# [Written exercise a]
Print the part of the HBase introduction from "- Row: collection" to "definition in HBase." without changing a word.

# [Page text]

HBase introduction and shell usage
This page provides an introduction to Apache HBase, how to interact with HBase shell, and presents a use case of a file import from HDFS into HBase.
HBase definition
Apache HBase is a column-oriented non-relational database (NoSQL) that runs on Hadoop Distributed File System (HDFS). It provides real-time, random and consistent write and read access to tables containing billions of rows and millions of columns. HBase applications are written in Java. This database has a high fault tolerance, the data is replicated on the different servers of the Data Center, and an automatic failover guarantees high availability.
Basic HBase commands
To run a secure HBase, the edge node of the Adaltas Cloud cluster is configured to use Kerberos authentication. Being there via SSH, you can access to HBase shell by typing:
hbase shell
You should see:
hbase(main):001:0>
The shell providing by HBase allows you to communicate with HBase. Given below are some of the general commands supported by HBase shell.
exit
allows you to log out and exit this shell.help
gives you help about the main commands of the shell.status
lists the number of HBase servers used.version
gives the HBase version used.table_help
provides help for table-reference commands.whoami
Provides information about the user.
Table management
data storage mechanism in HBase
HBase is a column-oriented database, where data is stored in tables sorted by row IDs. A table has one or more column families and each column family can have multiple numbers of columns (aka column qualifier). Each cell of the table has a timestamp. To resume, the storage mechanism in HBase is composed of:
- Table: collection of rows.
- Row: collection of column families.
- Column family: collection of columns.
- Column: collection of key value pairs.
- Cell: A tuple composed of a row, a column and a version which exactly specifies a cell definition in HBase.

Entries from a pointing dataset:
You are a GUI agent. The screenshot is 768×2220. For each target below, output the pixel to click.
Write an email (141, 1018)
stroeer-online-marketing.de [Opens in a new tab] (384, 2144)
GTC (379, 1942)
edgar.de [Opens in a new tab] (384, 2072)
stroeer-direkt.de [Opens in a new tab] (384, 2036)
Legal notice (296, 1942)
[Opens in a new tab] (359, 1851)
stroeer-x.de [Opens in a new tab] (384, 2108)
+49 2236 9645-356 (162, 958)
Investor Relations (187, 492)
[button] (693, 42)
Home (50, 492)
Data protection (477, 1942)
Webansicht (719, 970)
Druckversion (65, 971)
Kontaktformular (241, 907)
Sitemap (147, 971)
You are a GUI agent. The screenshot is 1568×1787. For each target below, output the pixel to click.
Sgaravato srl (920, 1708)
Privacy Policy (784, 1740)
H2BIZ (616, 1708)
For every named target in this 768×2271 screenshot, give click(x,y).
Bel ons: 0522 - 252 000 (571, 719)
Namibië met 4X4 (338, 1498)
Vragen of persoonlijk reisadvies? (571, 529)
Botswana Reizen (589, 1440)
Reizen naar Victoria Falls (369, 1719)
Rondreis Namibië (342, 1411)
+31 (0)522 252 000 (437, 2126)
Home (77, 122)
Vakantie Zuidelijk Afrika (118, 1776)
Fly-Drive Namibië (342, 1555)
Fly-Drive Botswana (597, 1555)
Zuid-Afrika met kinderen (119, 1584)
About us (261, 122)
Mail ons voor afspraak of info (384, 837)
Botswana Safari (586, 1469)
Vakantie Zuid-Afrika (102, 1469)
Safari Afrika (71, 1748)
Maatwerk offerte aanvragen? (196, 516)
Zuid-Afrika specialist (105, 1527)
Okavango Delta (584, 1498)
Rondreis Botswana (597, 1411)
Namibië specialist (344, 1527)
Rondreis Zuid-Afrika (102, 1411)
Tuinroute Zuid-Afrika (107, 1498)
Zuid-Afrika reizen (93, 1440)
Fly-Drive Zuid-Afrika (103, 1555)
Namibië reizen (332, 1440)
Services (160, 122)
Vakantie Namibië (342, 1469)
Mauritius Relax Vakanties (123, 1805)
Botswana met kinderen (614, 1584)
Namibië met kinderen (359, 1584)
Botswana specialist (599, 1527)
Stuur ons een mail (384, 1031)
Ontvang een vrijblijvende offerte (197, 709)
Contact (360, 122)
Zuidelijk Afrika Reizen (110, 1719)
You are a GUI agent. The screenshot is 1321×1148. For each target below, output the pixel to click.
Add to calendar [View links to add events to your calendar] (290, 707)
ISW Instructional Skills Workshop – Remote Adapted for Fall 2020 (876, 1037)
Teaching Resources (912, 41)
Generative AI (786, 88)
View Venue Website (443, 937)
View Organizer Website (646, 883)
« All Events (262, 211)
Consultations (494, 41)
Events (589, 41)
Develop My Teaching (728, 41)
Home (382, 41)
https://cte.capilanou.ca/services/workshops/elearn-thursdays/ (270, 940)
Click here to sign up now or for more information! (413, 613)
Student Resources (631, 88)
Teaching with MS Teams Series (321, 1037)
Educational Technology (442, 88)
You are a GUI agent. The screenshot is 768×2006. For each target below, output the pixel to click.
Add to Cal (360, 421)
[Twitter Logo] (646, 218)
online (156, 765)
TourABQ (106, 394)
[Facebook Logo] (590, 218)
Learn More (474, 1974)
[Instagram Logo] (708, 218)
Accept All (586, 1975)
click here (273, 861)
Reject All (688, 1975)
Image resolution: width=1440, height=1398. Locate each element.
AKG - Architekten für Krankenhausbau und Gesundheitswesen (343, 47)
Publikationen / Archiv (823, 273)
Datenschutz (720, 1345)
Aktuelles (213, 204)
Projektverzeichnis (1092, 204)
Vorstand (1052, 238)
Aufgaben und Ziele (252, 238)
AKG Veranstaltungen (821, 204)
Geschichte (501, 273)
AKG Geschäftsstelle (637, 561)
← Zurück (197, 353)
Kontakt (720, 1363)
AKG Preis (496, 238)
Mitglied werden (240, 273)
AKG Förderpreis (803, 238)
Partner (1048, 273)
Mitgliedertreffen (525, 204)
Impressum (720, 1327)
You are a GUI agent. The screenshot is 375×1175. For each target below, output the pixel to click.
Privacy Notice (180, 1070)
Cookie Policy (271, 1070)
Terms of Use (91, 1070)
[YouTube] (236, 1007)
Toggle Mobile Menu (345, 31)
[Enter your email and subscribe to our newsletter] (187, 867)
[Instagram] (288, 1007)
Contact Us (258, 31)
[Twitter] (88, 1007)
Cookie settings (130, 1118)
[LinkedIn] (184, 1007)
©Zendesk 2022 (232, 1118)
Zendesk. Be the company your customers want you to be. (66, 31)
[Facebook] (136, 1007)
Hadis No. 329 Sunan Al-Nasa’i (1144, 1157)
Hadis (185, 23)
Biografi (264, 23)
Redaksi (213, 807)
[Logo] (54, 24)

# [Written exercise b]
Take the entries from the line with "edgar.de [Opens in a new tab] (384, 2072)" to the line with "Botswana Safari (586, 1469)" and shift their coordinates by adding 143 to every number. Write out only those lines again, each with its original wording.

# [Final answer a]
- Row: collection of column families.
- Column family: collection of columns.
- Column: collection of key value pairs.
- Cell: A tuple composed of a row, a column and a version which exactly specifies a cell definition in HBase.

# [Final answer b]
edgar.de [Opens in a new tab] (527, 2215)
stroeer-direkt.de [Opens in a new tab] (527, 2179)
Legal notice (439, 2085)
[Opens in a new tab] (502, 1994)
stroeer-x.de [Opens in a new tab] (527, 2251)
+49 2236 9645-356 (305, 1101)
Investor Relations (330, 635)
[button] (836, 185)
Home (193, 635)
Data protection (620, 2085)
Webansicht (862, 1113)
Druckversion (208, 1114)
Kontaktformular (384, 1050)
Sitemap (290, 1114)
You are a GUI agent. The screenshot is 1568×1787. For each target below, output the pixel to click.
Sgaravato srl (1063, 1851)
Privacy Policy (927, 1883)
H2BIZ (759, 1851)
For every named target in this 768×2271 screenshot, give click(x,y).
Bel ons: 0522 - 252 000 (714, 862)
Namibië met 4X4 (481, 1641)
Vragen of persoonlijk reisadvies? (714, 672)
Botswana Reizen (732, 1583)
Reizen naar Victoria Falls (512, 1862)
Rondreis Namibië (485, 1554)
+31 (0)522 252 000 (580, 2269)
Home (220, 265)
Vakantie Zuidelijk Afrika (261, 1919)
Fly-Drive Namibië (485, 1698)
Fly-Drive Botswana (740, 1698)
Zuid-Afrika met kinderen (262, 1727)
About us (404, 265)
Mail ons voor afspraak of info (527, 980)
Botswana Safari (729, 1612)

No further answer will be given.